ФРАГМЕНТ ДЛЯ ЧТЕНИЯ:
>>>

В таблице 1 показано, что Петти и Кинг расходились во мнении, какие профессии считать «производительными». Почти все занятия, которые Петти признавал непроизводительными, Кинг в дальнейшем рассматривал как производительные, в то время как ряд профессий, которые, по Петти, порождали ценность – моряки, солдаты и неквалифицированные работники, – не соответствовали критериям производительности в анализе Кинга. Их разные взгляды могли быть обусловлены их биографией. Петти, человек скромного происхождения, наделенный республиканскими инстинктами, начинал на службе у Оливера Кромвеля. Кинг, вращавшийся в аристократических и придворных кругах, вероятно, был менее склонен считать выделявшиеся Петти «возвышенные профессии» непроизводительными. Однако оба они относили к непроизводительной категории «лиц без определенных занятий» (vagrants) – в качестве параллели для подобной позиции можно привести тех, кто сегодня получает от государств социальную помощь, финансируемую за счет налогов на производительные сектора экономики.
Таблица 1. Граница сферы производства в 1600-х годах
Некоторые идеи Петти и Кинга оказались на удивление стойкими[49]. Возможно, самым важным было то, что их так называемая «политическая арифметика» заложила основу того, что сегодня мы называем «национальными счетами» для вычисления ВВП – того компаса, по которому разные страны пытаются вести корабли своих национальных экономик.

<<<

ЗАДАНИЕ: Продолжите фрагмент о взглядах Петти и Кинга на производительный труд, начав сразу после его последнего предложения. Приведенные далее данные взяты из другого источника.

ИСХОДНЫЕ ДАННЫЕ:
>>>

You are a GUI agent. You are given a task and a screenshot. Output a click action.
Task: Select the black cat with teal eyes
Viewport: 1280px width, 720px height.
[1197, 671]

<<<

РЕЗУЛЬТАТ:
Отзвуки меркантилистских идей по-прежнему присутствуют в современной экономической практике. Осуществляемое сегодня различными государствами «управление» обменными курсами ради незаметного достижения конкурентных преимуществ для экспорта и накопления резервов иностранной валюты напоминает о меркантилистских представлениях о стимулировании экспорта с целью накопления золота и серебра. Напоминанием об этих ранних идеях о способах создания ценности являются и таможенные тарифы, импортные квоты и другие меры контроля над торговлей и поддержки внутренних производителей. В призывах к защите западных производителей стали от китайского импорта или к субсидированию собственной энергогенерации с низкими выбросами углерода для замены импорта нефти, газа и угля в целом нет ничего нового. Тот акцент, который популистские политики делают на негативном эффекте от свободной торговли и на необходимости сооружения различных барьеров для предотвращения свободного перемещения товаров и рабочей силы, также заставляет вспомнить об эпохе меркантилизма, когда упор больше делался на то, чтобы установить правильные цены (а также обменные курсы и заработные платы), нежели на инвестициях, необходимых для долгосрочного экономического роста и более высоких доходов на душу населения.
Петти и Кинг были новаторскими фигурами в первых попытках поставить вопрос о том, как и где создается ценность. Однако оба они в конечном итоге смогли классифицировать занятия на производительные и непроизводительные, исходя из собственных субъективных предпочтений. Работа этих двух авторов была сугубо описательной – она не претендовала на то, чтобы дать количественную оценку отношениям между различными группами и индивидами в экономике либо смоделировать их или же провести расчеты того, каким образом вся эта система воспроизводила себя и поддерживала условия для будущего производства. Одним словом, работа Петти и Кинга не была связана с некой основополагающей теорией того, что именно составляет богатство и откуда оно берется, то есть с теорией ценности. В результате любая политика, ориентированная на экономический рост, оказывалась несистемной, поскольку оставалось непонятно, что именно этот рост порождает. Однако в следующем столетии данная ситуация стала меняться.
По мере появления новых экономических исследований в течение XVIII столетия разные мыслители стали все больше задумываться об отыскании теории, которая объясняла бы, почему одни нации развивались и процветали, в то время как другие деградировали. Несмотря на то что экономисты этого периода не использовали термин «граница сферы производства», именно эта идея лежала в самой сердцевине их работы. Поиск источника ценности привел их к тому, что они в его качестве стали указывать производство – сначала землю (что было вполне объяснимо в условиях преимущественно аграрных обществ), а затем, по мере того как разные экономики все больше индустриализировались, труд. Трудовая теория ценности достигла своего апогея у Карла Маркса в середине XIX века, когда промышленная революция приобрела максимальный размах.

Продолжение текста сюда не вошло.